Stored data:
*** Begin section ***

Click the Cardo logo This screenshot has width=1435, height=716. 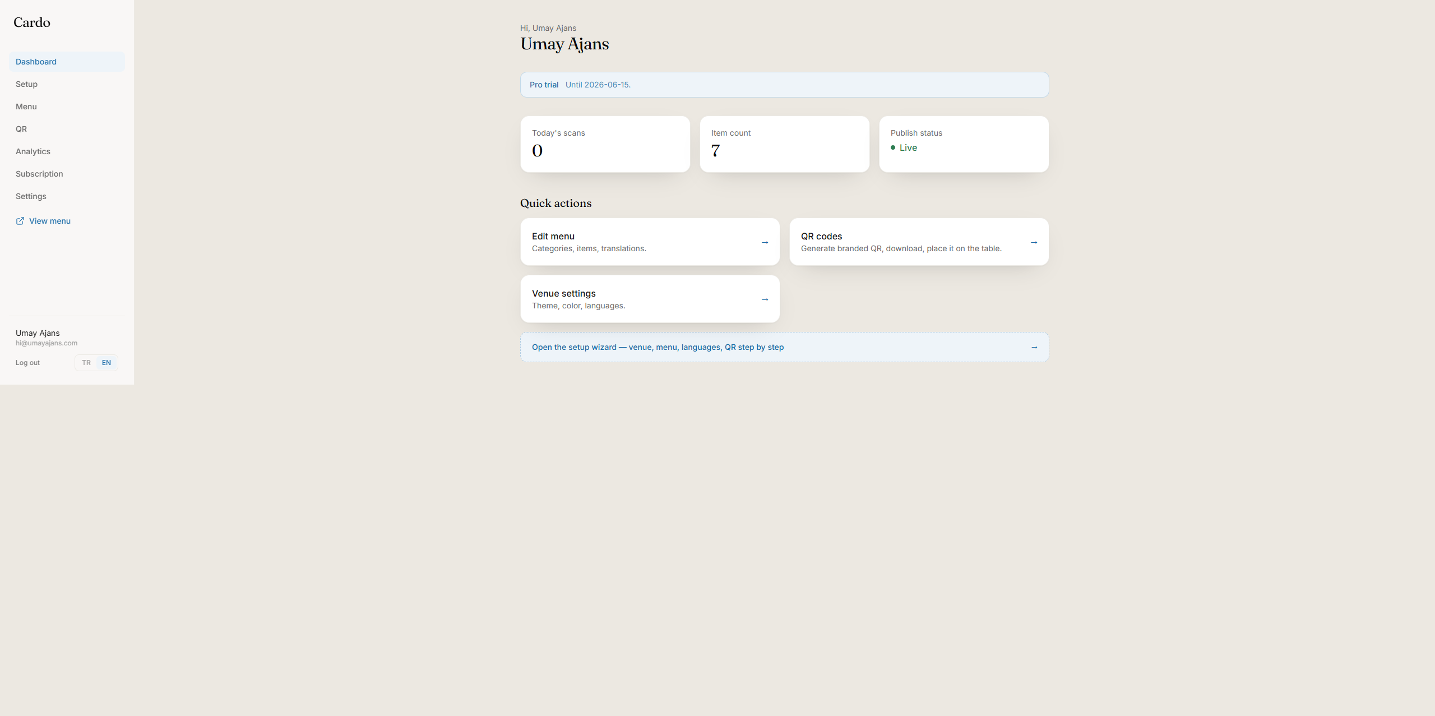(x=32, y=22)
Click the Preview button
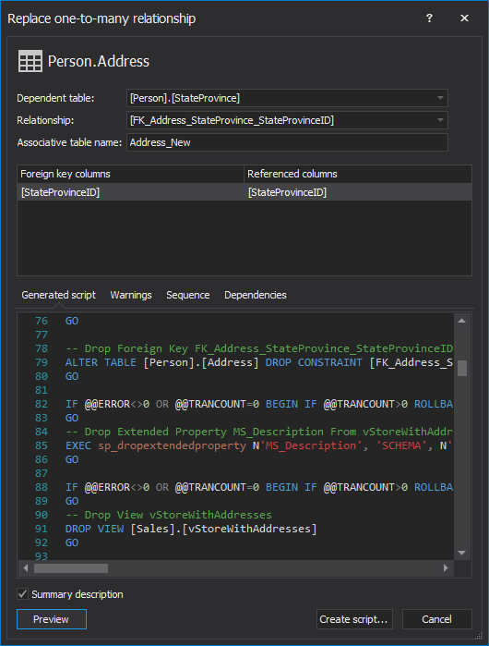This screenshot has height=646, width=489. pos(52,619)
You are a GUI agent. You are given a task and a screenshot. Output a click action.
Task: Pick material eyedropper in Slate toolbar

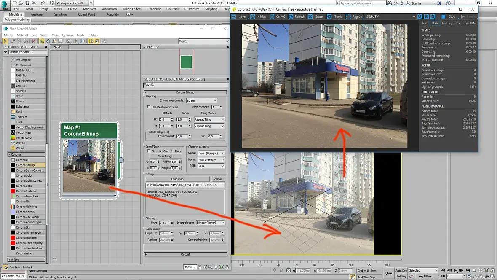[x=12, y=41]
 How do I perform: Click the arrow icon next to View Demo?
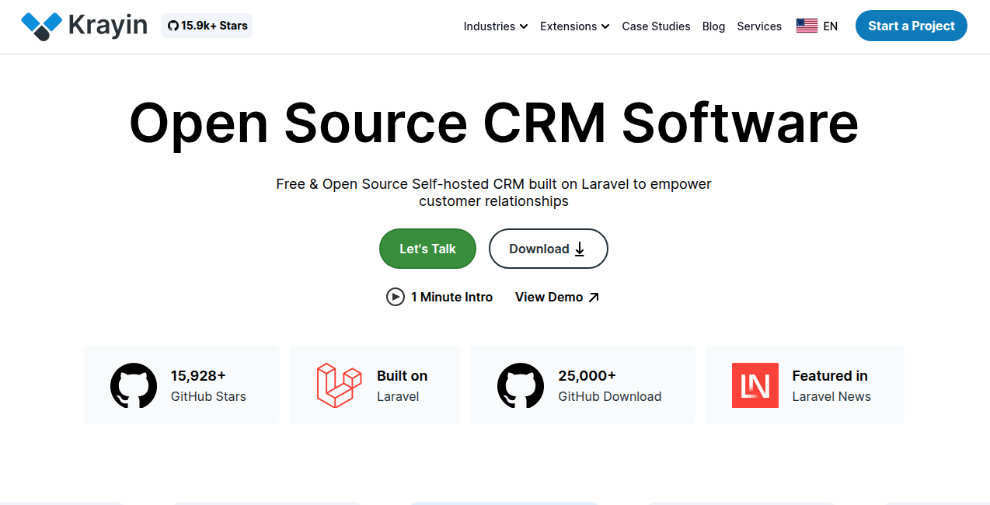tap(593, 295)
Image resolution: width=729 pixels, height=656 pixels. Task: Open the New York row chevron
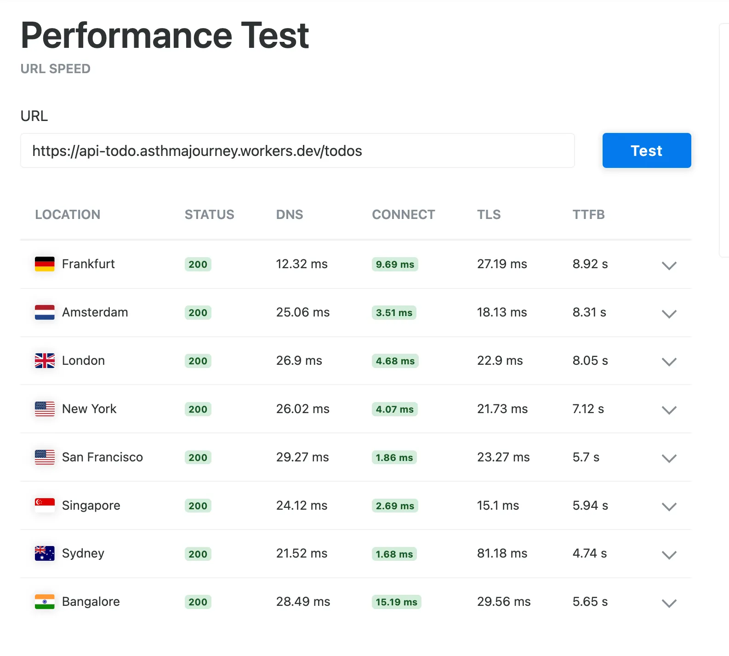pyautogui.click(x=669, y=410)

*** End section ***

> Task requirements
What is needed is a word-for-word restatement of the lines from the one holding "You are a GUI" to the final line of the data above, inclusive, without any pictures.

> Reply to the exercise
You are a GUI agent. You are given a task and a screenshot. Output a click action.
Task: Pick material eyedropper in Slate toolbar

[x=12, y=41]
 How do I perform: Click the arrow icon next to View Demo?
tap(593, 295)
Image resolution: width=729 pixels, height=656 pixels. Task: Open the New York row chevron
pyautogui.click(x=669, y=410)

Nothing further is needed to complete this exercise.